- Born: David Llewellyn Lloyd 24 June 1910 Northamptonshire, England
- Died: 24 April 1996 (aged 85) London, England
- Occupation: riflemaker
- Spouse: Evadne Lloyd

= David Lloyd (riflemaker and sportsman) =

David Llewellyn Lloyd (1910-1996) was an English pilot, deer-stalker, ballistician, and sporting rifle maker, of Northamptonshire, England, and Glencassley Estate in Sutherland, Scotland.

Although already an experienced pilot he was considered too old at 29, to be called up for service during the Battle of Britain in the Royal Air Force in the Second World War, instead he became the senior flight controller based at Tangmere, Sussex during the Battle of Britain.

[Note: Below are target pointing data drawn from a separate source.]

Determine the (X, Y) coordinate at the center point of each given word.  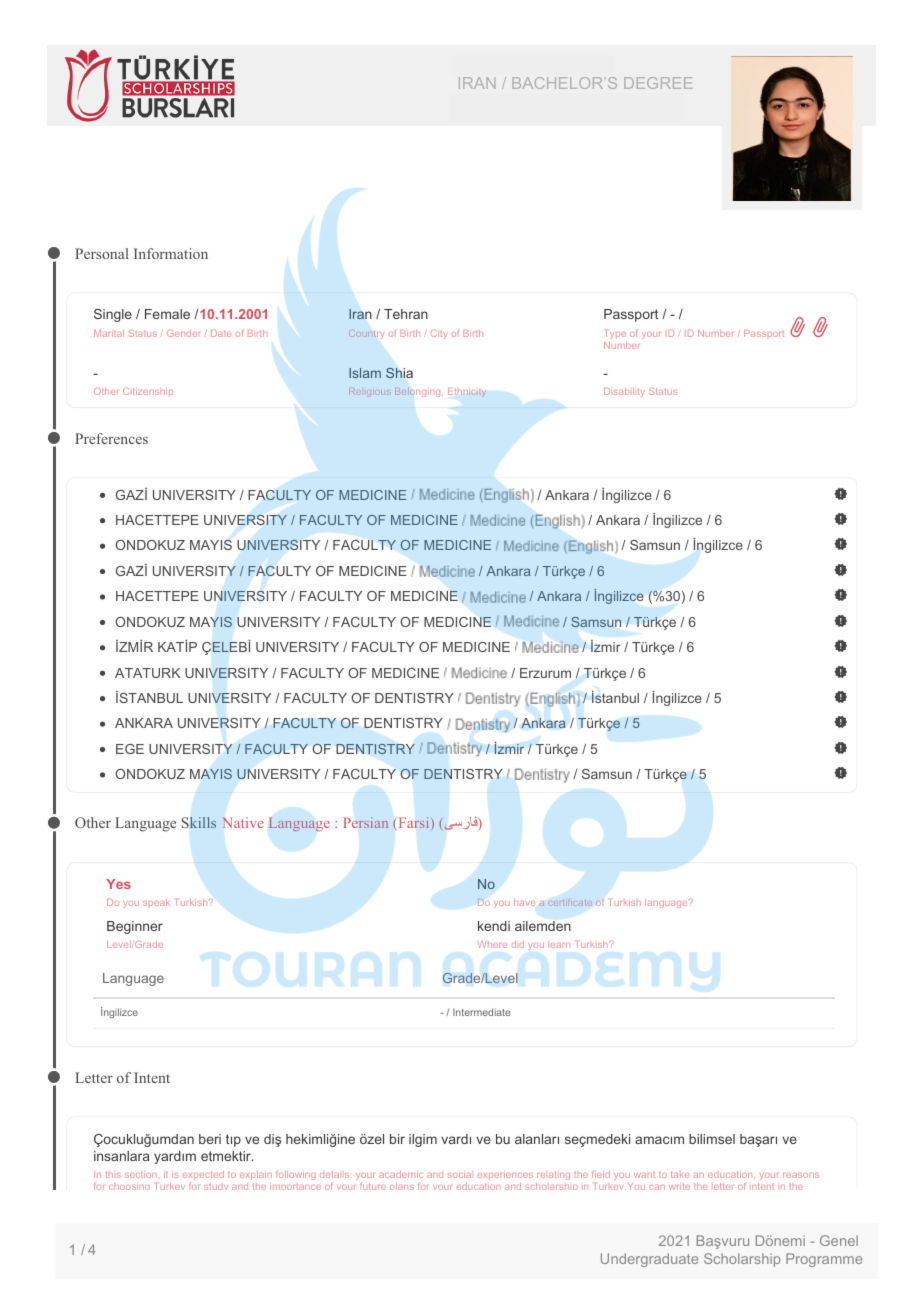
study (216, 1187)
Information (171, 253)
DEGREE (658, 83)
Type (616, 334)
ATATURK (147, 673)
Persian (366, 822)
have (524, 902)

Extensive deer stalking, and frequent rifle shooting visits to Bisley ranges, Lloyd established the David Lloyd & Co. riflemakers company (registered company 05202134) at Pipewell Hall in 1936, and in the early 1950s developed the .244 H&H Magnum rifle cartridge, later adopted by Holland & Holland of London.

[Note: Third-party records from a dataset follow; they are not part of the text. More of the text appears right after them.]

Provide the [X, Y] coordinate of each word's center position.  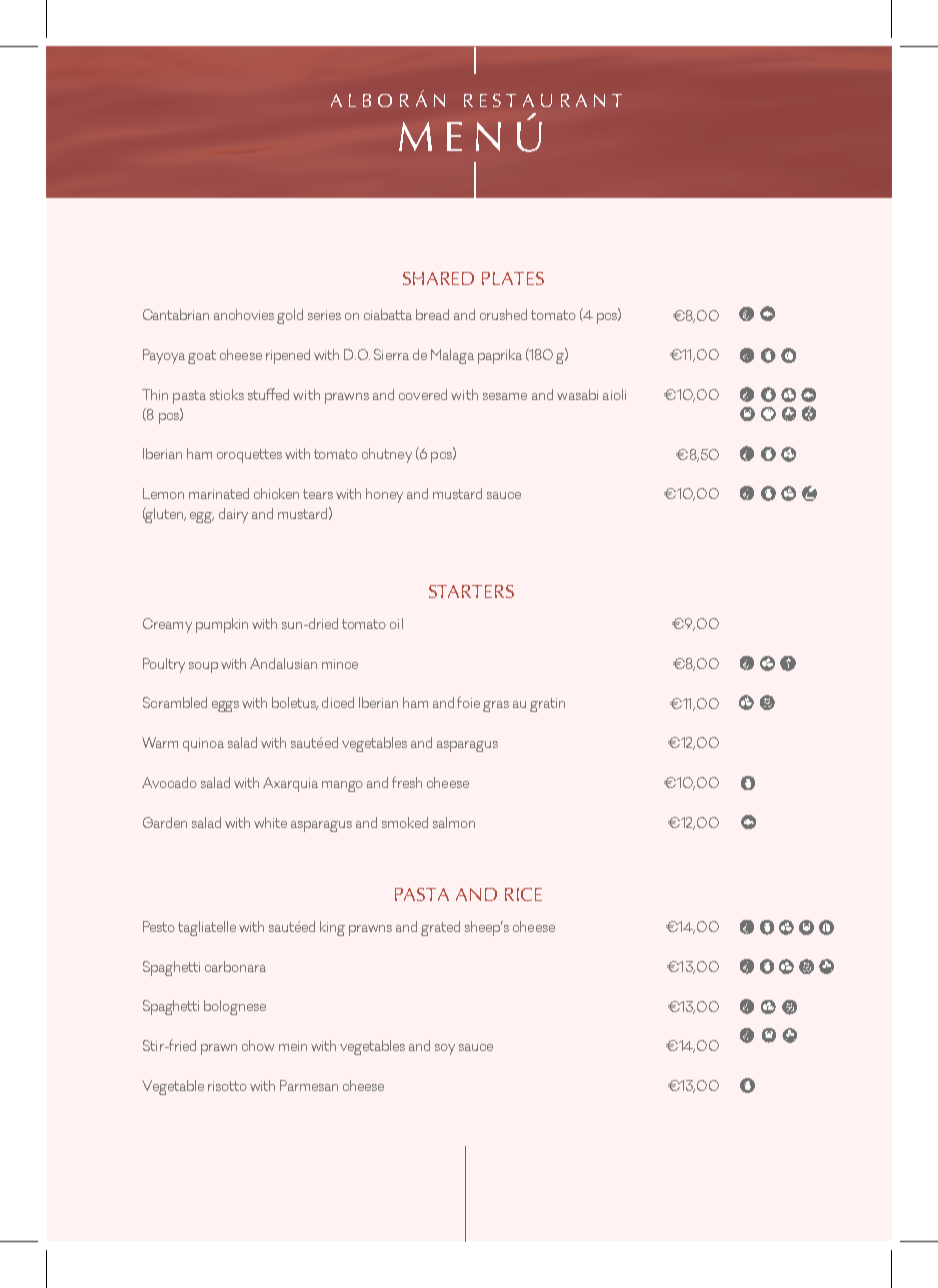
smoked [405, 822]
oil [396, 623]
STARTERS [471, 591]
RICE [523, 894]
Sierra [391, 354]
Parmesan [309, 1085]
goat [202, 357]
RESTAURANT [543, 100]
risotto [227, 1086]
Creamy [167, 625]
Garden [165, 822]
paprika [500, 356]
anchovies [244, 314]
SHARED [438, 278]
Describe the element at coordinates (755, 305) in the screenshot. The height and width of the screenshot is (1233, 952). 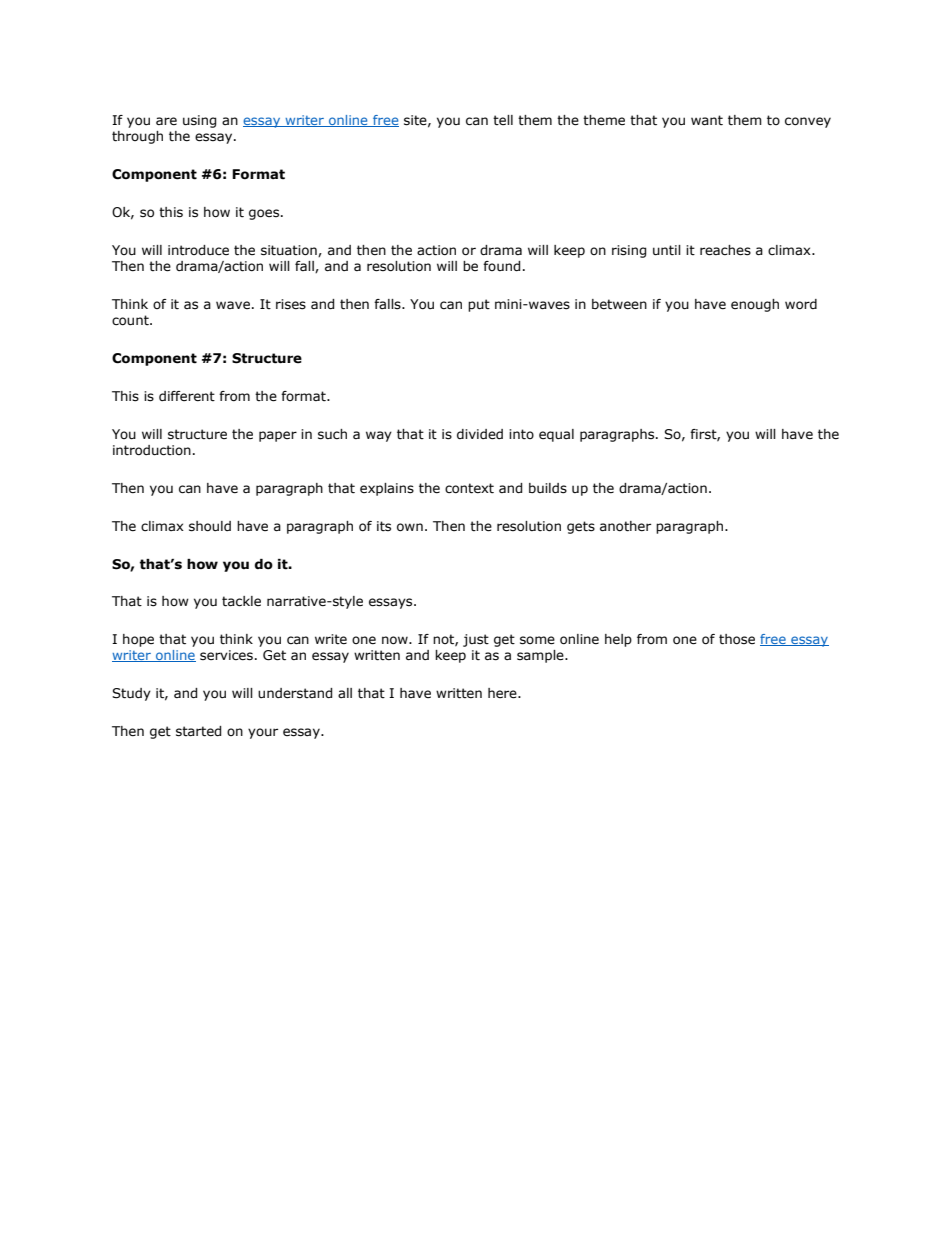
I see `enough` at that location.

Although Lloyd had no formal training as a riflemaker, he employed a team of craftsmen from the London & provincial trade to build the rifles in the workshops at Pipewell Hall.

Lloyd developed the distinctive Lloyd rifle concept, and from the 1960s to the mid-1990s he built magazine-fed sporting rifles based on commercial Mauser 98 & Sako actions with distinctively integral scope sights, capable of dependably high accuracy at long ranges, and of handling modern high-intensity, flat shooting cartridges such as the .244 H&H, the .264 Winchester Magnum and the .25-06 Remington. Lloyd noted that he attached a rifle to a scope, rather than the more normal saying of attaching a scope to a rifle.

Shooting Times voted the Lloyd rifle number 8 in its list of the top 12 Rifles of All Time, and Country Life magazine described Lloyd himself as “a National Living Treasure”. Lloyd rifles are owned by rifle makers Bill Ruger and Roy Weatherby and by several owners of Scottish deer forests.

In his deer-stalking career of over 60 years, Lloyd killed more than 5,000 Scottish highland red deer stags, the vast majority of them with rifles built by his company.

Lloyd's wife Evadne (“Bobby”, the longest-serving governor of the Royal Shakespeare Company in its history) keenly supported him in his business and helped him to source fine walnut blanks for his rifle stocks from various European sources. On Lloyd's death in 1996, she took on the business, which by then was doing little trade, and ran it until she died in 2003 when the company was sold to John Shirley, formerly Technical Manager with James Purdey and Sons of London. He subsequently offered the business name, goodwill, and records of the David Lloyd company for sale at auction in London in December 2006.